--- Given data Enclosed Below ---

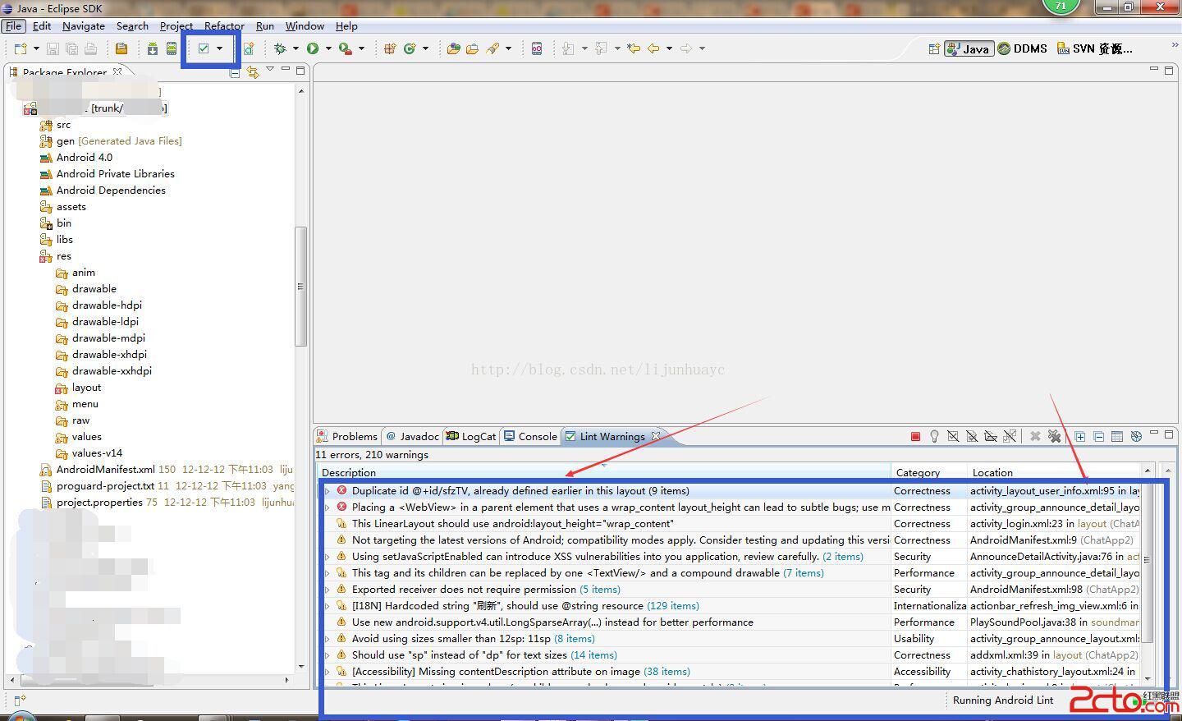1182x721 pixels.
Task: Click the Debug bug icon
Action: 280,48
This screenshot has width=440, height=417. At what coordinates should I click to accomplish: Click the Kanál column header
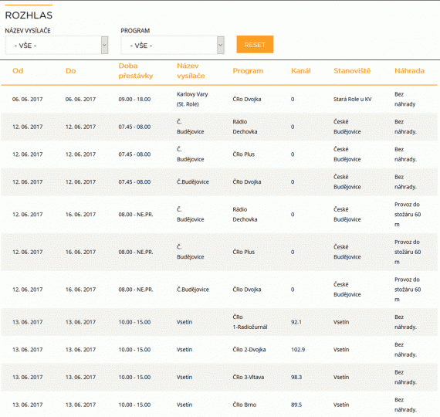click(x=301, y=71)
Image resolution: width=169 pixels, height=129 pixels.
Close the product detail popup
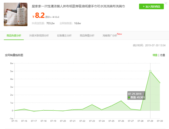tap(166, 3)
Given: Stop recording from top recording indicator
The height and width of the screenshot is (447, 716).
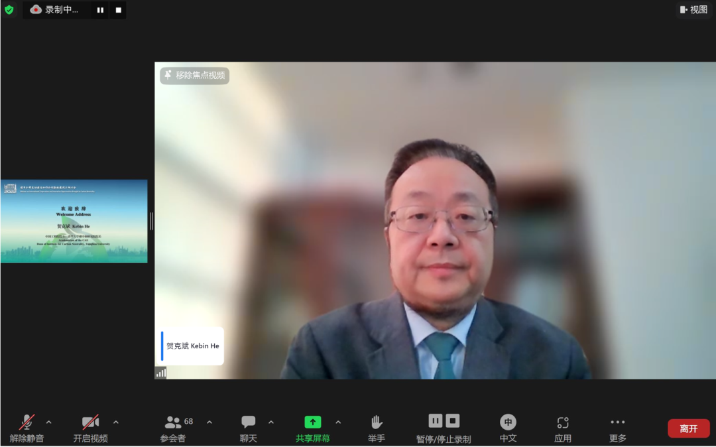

--- End of Enclosed Given data ---

Assignment: Drop the pictures, then transcribe the lines from the one containing "This screenshot has" to the end of the data above, exactly and nothing more.

Solution for this task:
This screenshot has width=440, height=417. At what coordinates should I click to accomplish: Click the Kanál column header
click(x=301, y=71)
Image resolution: width=169 pixels, height=129 pixels.
Close the product detail popup
tap(166, 3)
Given: Stop recording from top recording indicator
The height and width of the screenshot is (447, 716).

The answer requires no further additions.